PROJECT
AU Waging Peace? Explaining the Militarization of the African Peace and Security Architecture
Project conducted by:
Linnéa Gelot, Principal Investigator
Mikael Eriksson, Senior Researcher
Time frame for the project: 2016-2019 ( project conducted at NAI 2016-2017)
Financed by: Vetenskapsrådet Uforsk
Despite the African Union’s (AU’s) recently adopted pacifist vision to ‘Silence the Guns’ by 2020, several scholars has noted the AU’s increased propensity to resort to militarized narratives and practices in dealing with continental threats. In this project we explore through which processes institutional settings, practices and public policy discourses centring on the AU’s African Peace and Security Architecture (APSA) are becoming militarized. More precisely this project builds an explanatory social theory around selected relevant processes and practices to help us answer the research question: why is there an increasing militarization of the African Union’s institutional practice? The project draws mainly on security regime complex theory, the securitization framework, as well as security practice theory.

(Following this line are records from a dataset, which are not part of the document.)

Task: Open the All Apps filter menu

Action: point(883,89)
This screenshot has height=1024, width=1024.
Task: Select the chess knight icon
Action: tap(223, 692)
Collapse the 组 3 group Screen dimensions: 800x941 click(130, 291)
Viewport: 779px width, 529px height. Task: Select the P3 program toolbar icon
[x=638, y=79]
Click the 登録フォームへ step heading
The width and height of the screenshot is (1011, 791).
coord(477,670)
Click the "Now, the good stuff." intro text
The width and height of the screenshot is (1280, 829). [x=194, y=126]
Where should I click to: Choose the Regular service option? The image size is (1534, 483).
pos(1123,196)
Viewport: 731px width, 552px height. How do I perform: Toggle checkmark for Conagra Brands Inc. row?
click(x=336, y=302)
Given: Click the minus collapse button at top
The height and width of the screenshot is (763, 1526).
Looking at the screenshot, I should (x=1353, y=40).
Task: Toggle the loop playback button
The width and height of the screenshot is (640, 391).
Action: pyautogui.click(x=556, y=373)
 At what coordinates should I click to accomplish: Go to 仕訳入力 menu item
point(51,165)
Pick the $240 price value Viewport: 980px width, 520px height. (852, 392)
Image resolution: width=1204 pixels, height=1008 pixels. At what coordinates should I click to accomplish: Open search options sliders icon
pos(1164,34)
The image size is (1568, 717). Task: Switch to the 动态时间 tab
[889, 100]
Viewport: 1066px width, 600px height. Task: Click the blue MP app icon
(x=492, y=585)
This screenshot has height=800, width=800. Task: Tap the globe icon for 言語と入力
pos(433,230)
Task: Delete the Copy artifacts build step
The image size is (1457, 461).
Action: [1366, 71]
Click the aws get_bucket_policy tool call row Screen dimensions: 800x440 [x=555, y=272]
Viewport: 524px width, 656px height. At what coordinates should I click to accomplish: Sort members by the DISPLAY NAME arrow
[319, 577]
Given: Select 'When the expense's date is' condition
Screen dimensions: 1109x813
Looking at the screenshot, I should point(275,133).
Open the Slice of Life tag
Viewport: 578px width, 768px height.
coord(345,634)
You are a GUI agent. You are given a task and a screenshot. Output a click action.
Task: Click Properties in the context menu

While militarization is neither absolute nor complete, and in different issue areas of the AU peace and security framework the picture is uneven and more nuanced, we interrogate why the institutional processes and public policy discourses of the AU today diverge from the inherent normative vision of APSA. This pan-Africanist vision foresees that the AU should provide integrated responses to multidimensional security challenges and rely on African inclusive and solidarist conflict resolution principles.
Through qualitative interviewing (AU, REF and NGOs), narrative and policy analysis, field visits, and collaboration with scholars and practitioners in- and outside the African security governance field, we aim to identify and model a ‘community of security practice’ to help us set boundaries to the agents and processes we concentrate on. We also identify key events (such a launched reform processes of the APSA structure; retreats and summits involving peace and security practitioners; meetings of the AU Peace and Security Council and its statements regarding security developments) that can help us explain why social processes lean towards militarization. We will identify and follow security and military practitioners and experts including, but not limited to, AU and REC decision-makers and officials, as well as diplomats and member state officials, representatives of the AU’s strategic ‘partners’, and other relevant actors and stakeholders. They make up the core of our ‘empirical material’, and are our primary interviewees. In line with our theoretical framework, we naturally expect that the community is dynamic, heterogenous, and overlapping with other policy spheres.
This knowledge is highly relevant to development practitioners. For example, developing and investing in military capabilities such as troop deployments are generally made at the expense of empowering other activities such as prevention, mediation and diplomacy. Prioritizing military measures – military first rather than as last resort - runs fundamentally against the conclusions by peace and conflict researchers about how to create a stable post-war order and more durable peace.